Only one stretch of the data should be retyped: the lines from the line containing "Manage Cookie Settings (203, 2402)" through the line containing "Radio (608, 2348)". Keep pictures out of it.

DATA SUPPLIED: Begin

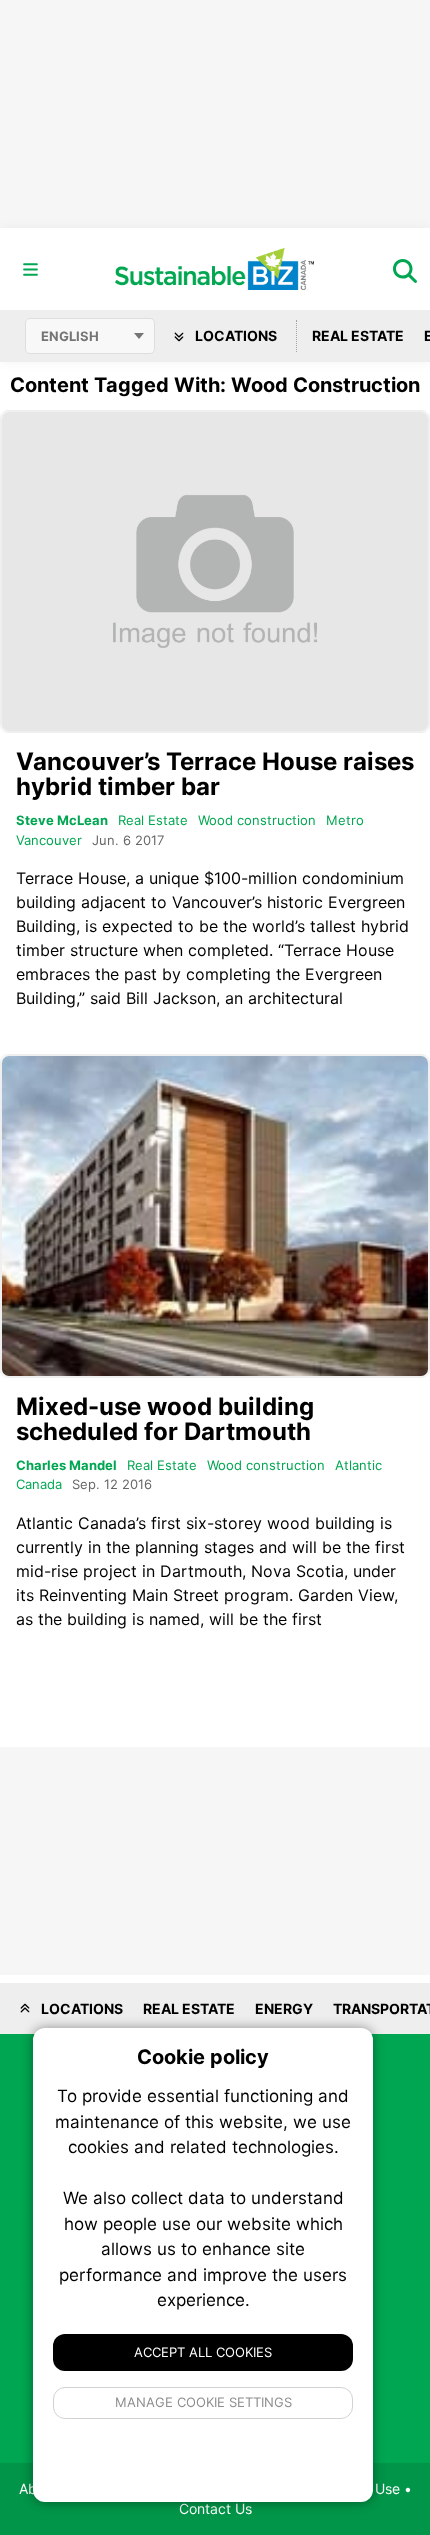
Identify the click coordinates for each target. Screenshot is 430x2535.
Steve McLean (62, 820)
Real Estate (358, 335)
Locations (234, 335)
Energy (284, 2008)
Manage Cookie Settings (203, 2402)
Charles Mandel (66, 1465)
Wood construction (257, 820)
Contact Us (215, 2508)
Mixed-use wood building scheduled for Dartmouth (165, 1419)
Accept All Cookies (203, 2352)
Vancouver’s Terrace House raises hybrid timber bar (215, 774)
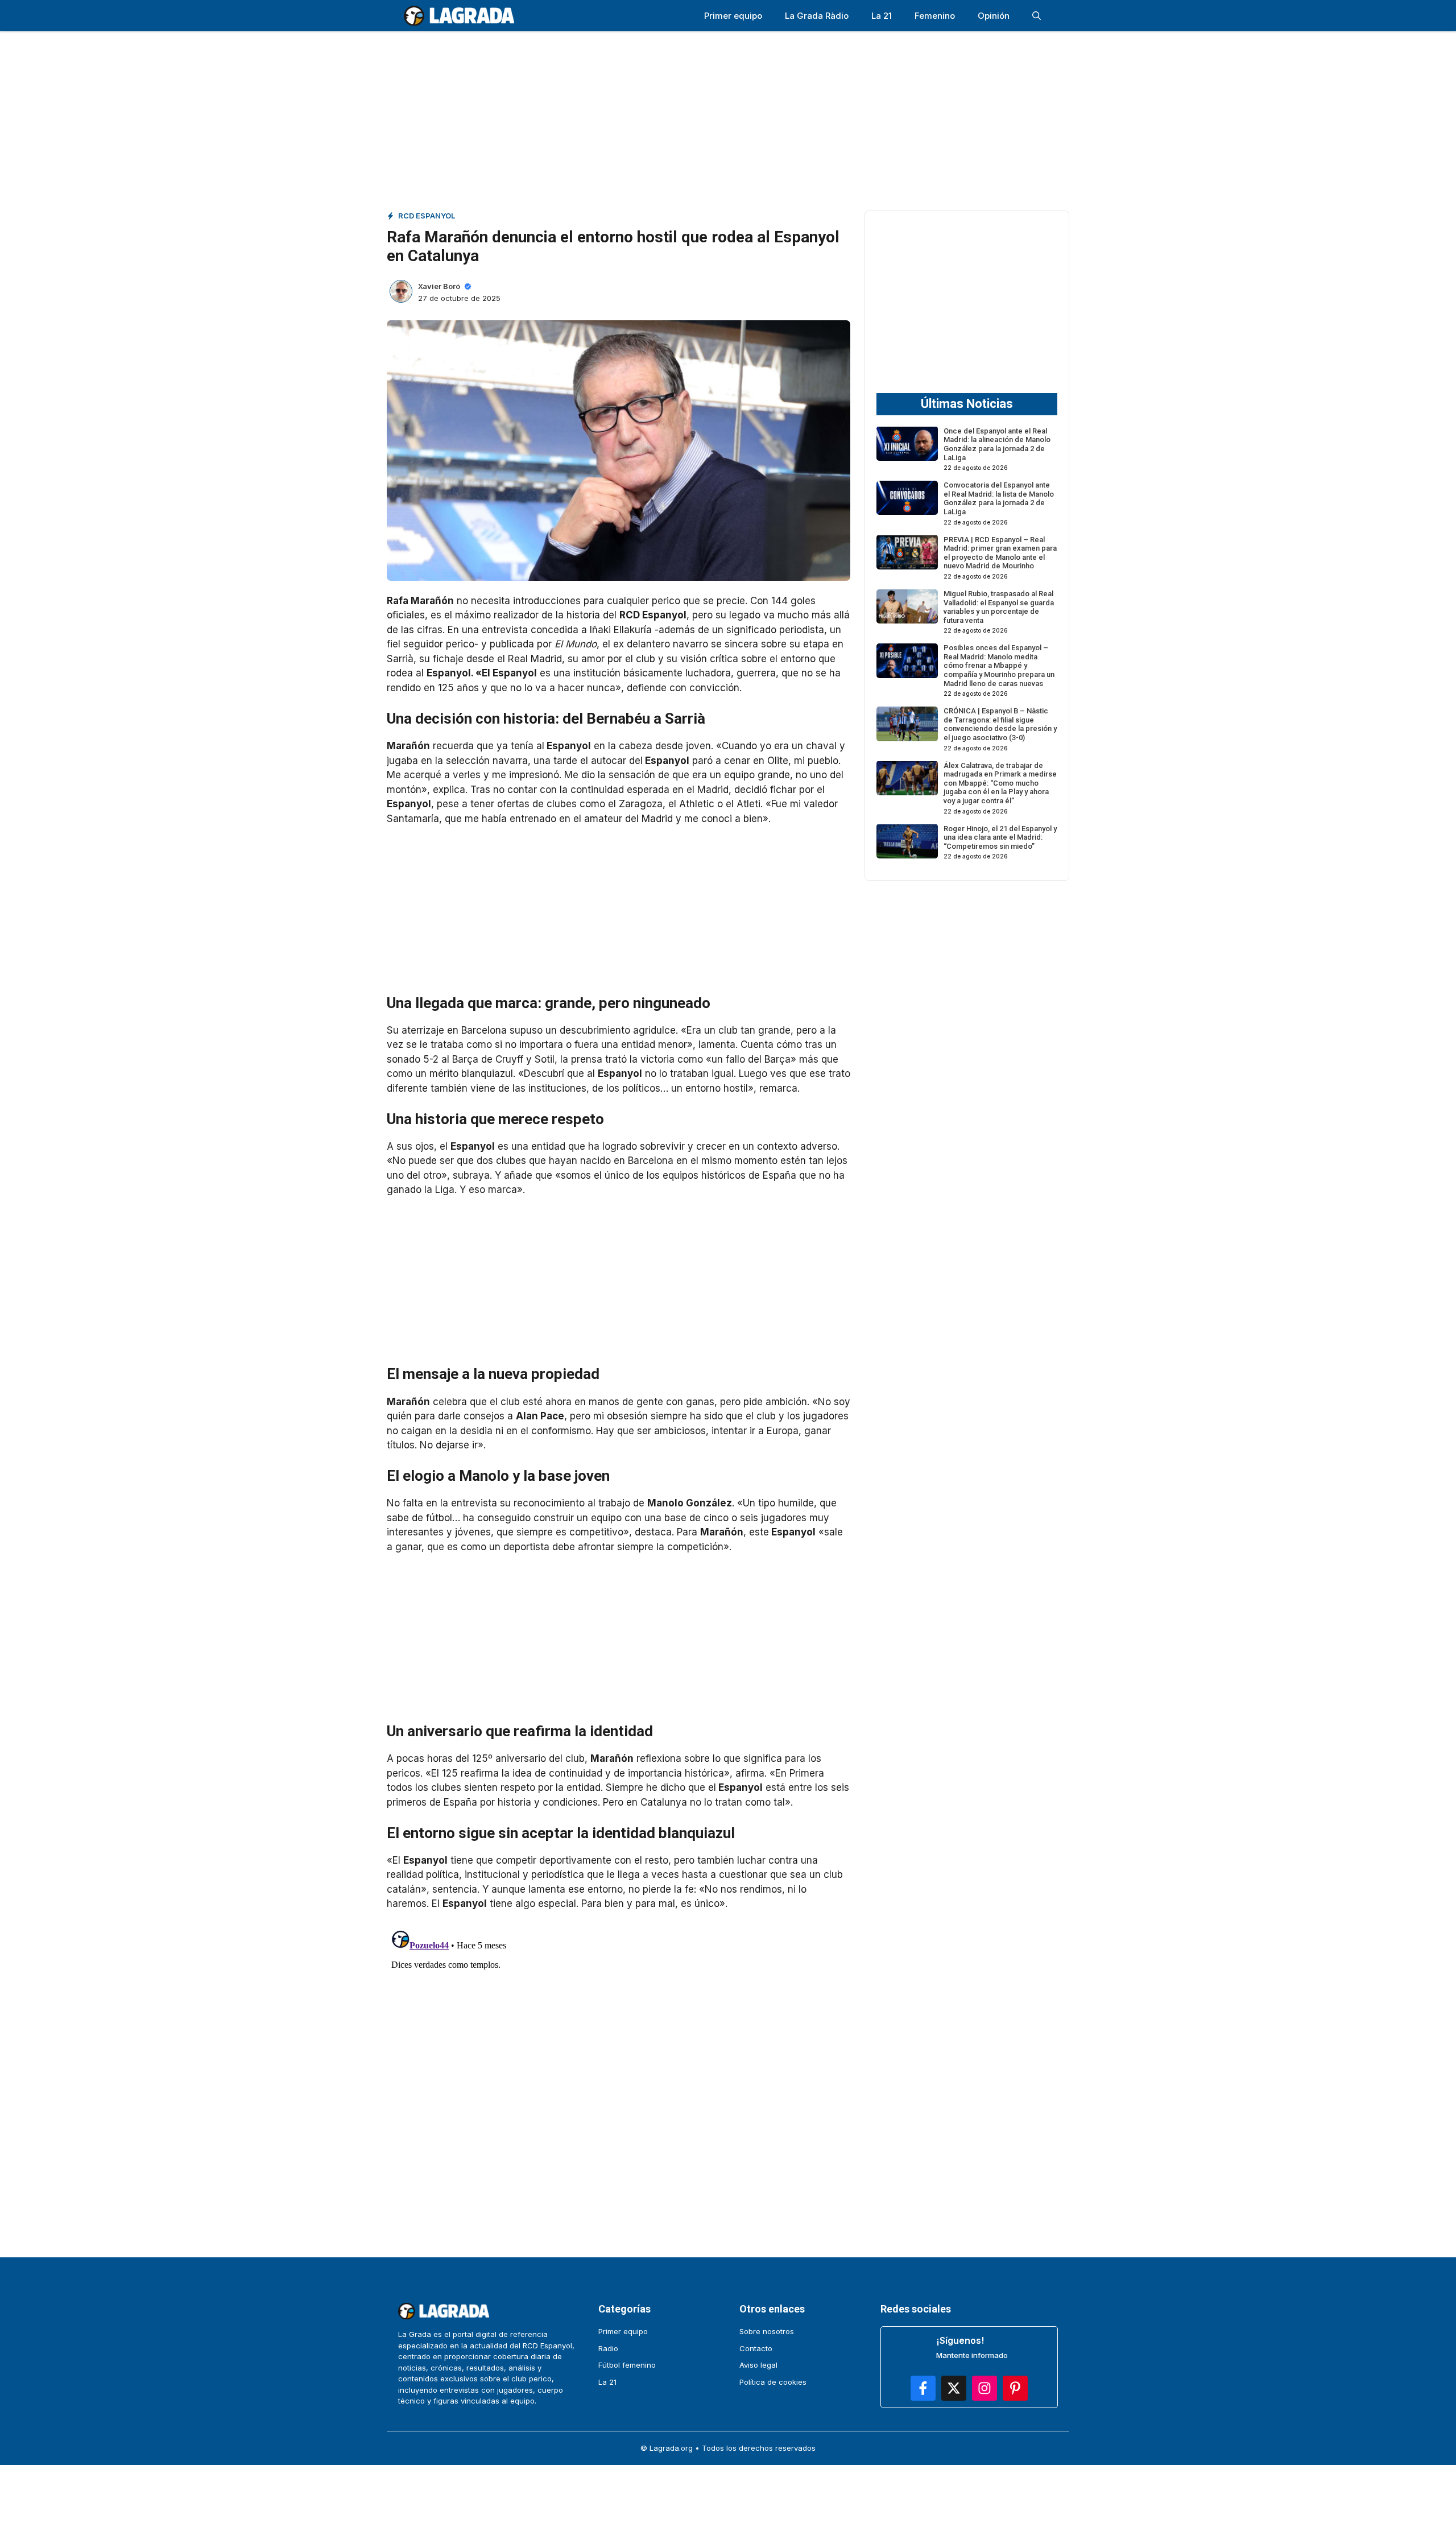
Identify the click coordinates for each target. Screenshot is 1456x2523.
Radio (608, 2348)
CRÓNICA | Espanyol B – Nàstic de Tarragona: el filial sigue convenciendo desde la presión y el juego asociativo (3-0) (1000, 724)
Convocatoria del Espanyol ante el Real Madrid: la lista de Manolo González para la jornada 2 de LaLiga (999, 498)
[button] (1036, 15)
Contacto (755, 2348)
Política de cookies (772, 2381)
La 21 (881, 15)
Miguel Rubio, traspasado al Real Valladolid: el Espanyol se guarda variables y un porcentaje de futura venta (999, 607)
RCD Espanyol (426, 215)
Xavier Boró (439, 286)
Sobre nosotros (766, 2331)
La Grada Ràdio (817, 15)
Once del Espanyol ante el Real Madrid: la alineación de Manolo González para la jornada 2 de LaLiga (997, 443)
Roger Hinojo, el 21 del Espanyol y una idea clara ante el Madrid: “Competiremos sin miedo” (1000, 837)
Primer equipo (733, 15)
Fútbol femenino (627, 2364)
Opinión (994, 15)
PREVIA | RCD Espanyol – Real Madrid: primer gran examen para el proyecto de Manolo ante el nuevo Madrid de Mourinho (1000, 552)
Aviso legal (758, 2364)
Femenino (935, 15)
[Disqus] (618, 2068)
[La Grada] (459, 15)
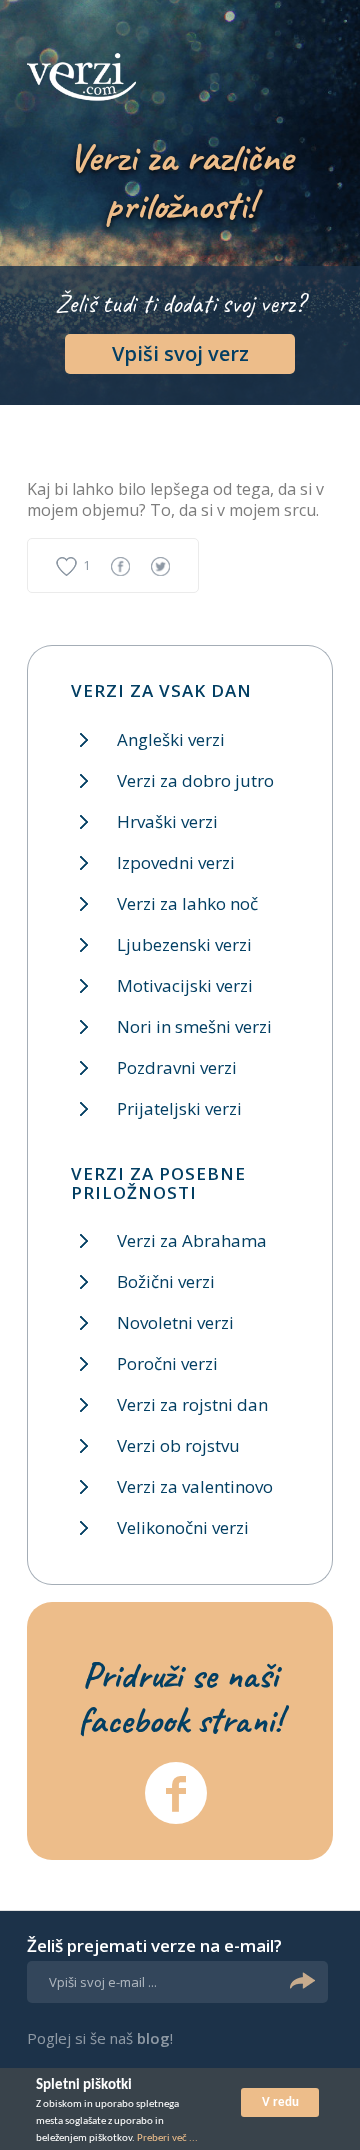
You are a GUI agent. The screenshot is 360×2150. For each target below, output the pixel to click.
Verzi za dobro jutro (195, 780)
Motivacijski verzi (185, 985)
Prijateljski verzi (179, 1108)
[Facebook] (176, 1793)
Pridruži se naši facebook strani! (180, 1697)
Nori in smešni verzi (194, 1026)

DATA SUPPLIED: End

• _PROBLEM SOLUTION_:
Manage Cookie Settings (203, 2402)
Charles Mandel (66, 1465)
Wood construction (257, 820)
Contact Us (215, 2508)
Mixed-use wood building scheduled for Dartmouth (165, 1419)
Accept All Cookies (203, 2352)
Vancouver’s Terrace House raises hybrid timber bar (215, 774)
Identify the click coordinates for each target. Screenshot is 1456x2523.
Radio (608, 2348)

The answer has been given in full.